DAGs go missing after a while
Apache Airflow version
2.9.3
If "Other Airflow 2 version" selected, which one?
2.9.3
What happened?
I am using the airflow locally using a custom Dockerfile and a docker-compose from the official URL with some small customization. I usually have a work flow like Extras, Transform and Load in separate DAGs and the las task for the ET are calling the next DAG in the flow.
My issue is that when I start to develop new DAGs locally, random tags start to go missing from the Webserver UI. when I go in the container and run the command "airflow tags list" my dogs are shown there (same with "airflow tags report"), but they are not present in the UI. If I run the command "airflow db init" or "airflow db migrate" the DAGs go back to show in the Webserver UI for a short time (around 30 seconds) and then go missing again.
What you think should happen instead?
The DAGs should be showing in the Webserver UI.
How to reproduce
Honestly, I have no idea how to reproduce the errors, since I can't find anything in the logs.
Operating System
PRETTY_NAME="Debian GNU/Linux 12 (bookworm)" NAME="Debian GNU/Linux" VERSION_ID="12" VERSION="12 (bookworm)" VERSION_CODENAME=bookworm ID=debian HOME_URL="https://www.debian.org/" SUPPORT_URL="https://www.debian.org/support" BUG_REPORT_URL="https://bugs.debian.org/"

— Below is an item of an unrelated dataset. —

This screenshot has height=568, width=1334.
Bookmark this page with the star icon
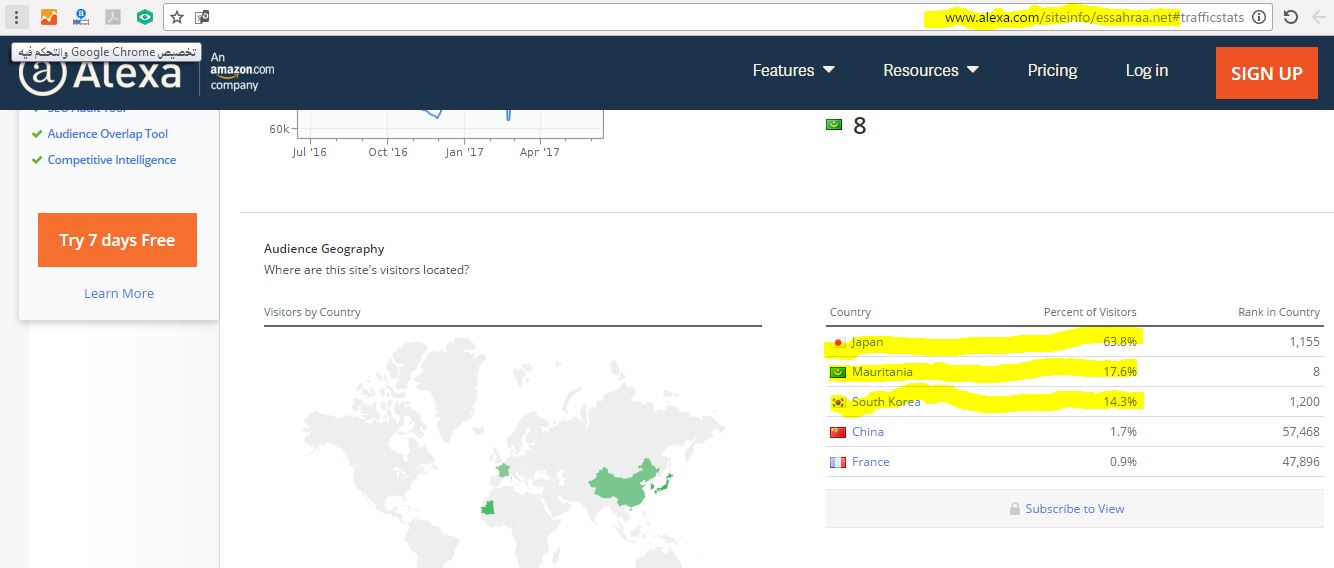click(177, 17)
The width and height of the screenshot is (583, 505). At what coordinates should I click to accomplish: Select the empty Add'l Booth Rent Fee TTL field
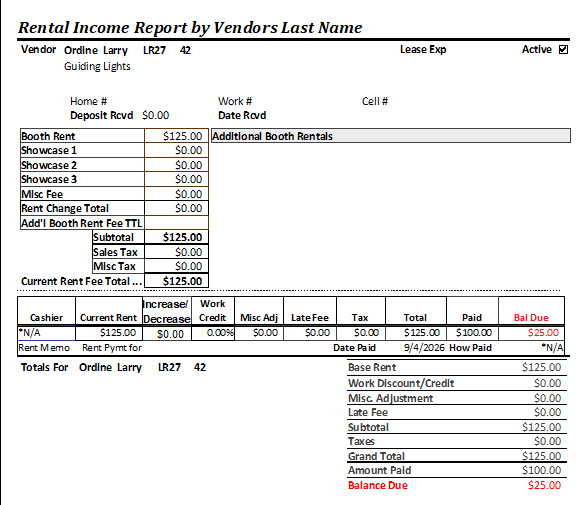[176, 223]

Versions of Apache Airflow Providers
No response
Deployment
Docker-Compose
Deployment details
No response
Anything else?
This problem seems to happen when I run the "docker compose down && docker compose up -d" often when developing.
Are you willing to submit PR?
- [ ] Yes I am willing to submit a PR!
Code of Conduct
- [X] I agree to follow this project's Code of Conduct
Thanks for opening your first issue here! Be sure to follow the issue template! If you are willing to raise PR to address this issue please do so, no need to wait for approval.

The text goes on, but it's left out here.